• DOCUMENT SECTION
-=-=-

Similarly, Turkey used its influence with the rebels and international powers to exclude the PYD. This reinforced the Syrian Kurdish group’s mistrust of the rebels prompting them to stand alone and carve out their own autonomous territory, known locally as ‘Rojava,’ in northern Syria. As a result, Turkey now faces what it considers a PKK proto-state along its southern border, offering strategic depth and inspiration for attacks inside Turkey. Indeed the reigniting of violence in Turkey’s Kurdish regions was initially prompted by outrage at Ankara’s policies towards Rojava.

Turkey’s regional position was likewise hit. Its historically close ties with the U.S. was strained by Obama’s unwillingness to intervene directly against Assad despite Erdogan’s assumption that he would, due to Turkey’s initial reluctance to join the anti-ISIS campaign and then over Washington’s support for the PYD in its fight against the jihadists. Moscow’s foray into the war backing Assad also ruptured what had been close links between Erdogan and Putin, especially after Turkey shot down a Russian jet in November 2015, leading to the death of a Russian pilot. Relations with Saudi Arabia also temporarily frayed on Syria because of Turkey’s closeness to the Muslim Brotherhood, Riyadh’s enemy.

Turkey has therefore spent the past few months trying to repair some of the damage from its Syria policy. In May, Prime Minister Ahmet Davutoglu was suddenly dismissed with Erdogan’s supporters blaming the departing premier for what were often the president’s Syria policies. Soon afterwards, alongside improving ties with Israel and Egypt, a rapprochement with Russia was sought, and Erdogan publicly apologized to Putin for the Russian pilot’s death. Tensions with Washington were also eased.

-=-=-

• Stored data
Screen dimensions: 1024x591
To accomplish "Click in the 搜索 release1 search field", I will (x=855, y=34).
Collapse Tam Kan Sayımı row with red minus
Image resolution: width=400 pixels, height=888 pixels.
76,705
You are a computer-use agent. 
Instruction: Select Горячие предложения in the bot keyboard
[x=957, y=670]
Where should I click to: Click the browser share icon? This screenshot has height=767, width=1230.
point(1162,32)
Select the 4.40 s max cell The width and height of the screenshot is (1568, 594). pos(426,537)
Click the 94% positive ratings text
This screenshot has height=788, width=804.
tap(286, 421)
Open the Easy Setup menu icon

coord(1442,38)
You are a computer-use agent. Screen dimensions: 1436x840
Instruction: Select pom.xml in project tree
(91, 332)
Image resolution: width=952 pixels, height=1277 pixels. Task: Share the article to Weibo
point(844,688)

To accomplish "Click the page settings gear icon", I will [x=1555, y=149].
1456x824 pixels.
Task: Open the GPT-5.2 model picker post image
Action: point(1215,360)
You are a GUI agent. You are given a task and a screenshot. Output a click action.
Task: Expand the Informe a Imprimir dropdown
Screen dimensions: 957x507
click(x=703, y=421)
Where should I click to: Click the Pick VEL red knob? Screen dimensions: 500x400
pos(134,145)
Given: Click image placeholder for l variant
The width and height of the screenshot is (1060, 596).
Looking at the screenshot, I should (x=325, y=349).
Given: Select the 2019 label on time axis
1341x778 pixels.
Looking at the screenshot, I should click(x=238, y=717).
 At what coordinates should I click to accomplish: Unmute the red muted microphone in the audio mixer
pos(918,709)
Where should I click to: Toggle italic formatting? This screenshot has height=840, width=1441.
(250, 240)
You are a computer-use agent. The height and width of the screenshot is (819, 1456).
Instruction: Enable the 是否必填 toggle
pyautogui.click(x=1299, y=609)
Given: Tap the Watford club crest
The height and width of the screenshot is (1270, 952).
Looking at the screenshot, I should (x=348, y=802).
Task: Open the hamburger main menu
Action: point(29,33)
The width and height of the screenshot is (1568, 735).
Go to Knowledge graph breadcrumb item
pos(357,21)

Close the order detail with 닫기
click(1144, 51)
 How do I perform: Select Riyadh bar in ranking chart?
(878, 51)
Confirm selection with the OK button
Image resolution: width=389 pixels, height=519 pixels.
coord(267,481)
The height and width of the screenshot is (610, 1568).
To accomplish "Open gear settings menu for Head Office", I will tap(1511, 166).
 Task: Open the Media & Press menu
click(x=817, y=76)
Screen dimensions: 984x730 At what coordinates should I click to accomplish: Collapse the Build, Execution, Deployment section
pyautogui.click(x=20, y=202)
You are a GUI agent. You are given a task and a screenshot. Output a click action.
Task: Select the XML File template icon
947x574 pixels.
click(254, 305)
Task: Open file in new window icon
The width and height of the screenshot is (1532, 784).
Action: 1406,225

-=-=-

• EXERCISE DESCRIPTION
Write the next part of the text on Turkey's Syria policy, continuing after its final sentence.

• ANSWER TO THE PROBLEM
These rapprochements all facilitated Turkey’s current intervention in Syria, which would not have been possible without U.S. air cover and Russian assurances not to respond. Washington apparently is currently ordering its ally, the PYD-dominated Syrian Democratic Forces, to remain east of the Euphrates, the limit of Turkey’s incursion. There were also domestic reasons for the move. Erdogan, in his bid to change Turkey’s constitution to give greater powers to the presidency, is courting the votes of right-wing nationalists by portraying himself as tough on Kurdish militancy. Similarly, with the country rocked by the attempted coup in July, a foreign campaign is a welcome distraction for an anxious public and a military uneasy at the purges of alleged plotters currently underway.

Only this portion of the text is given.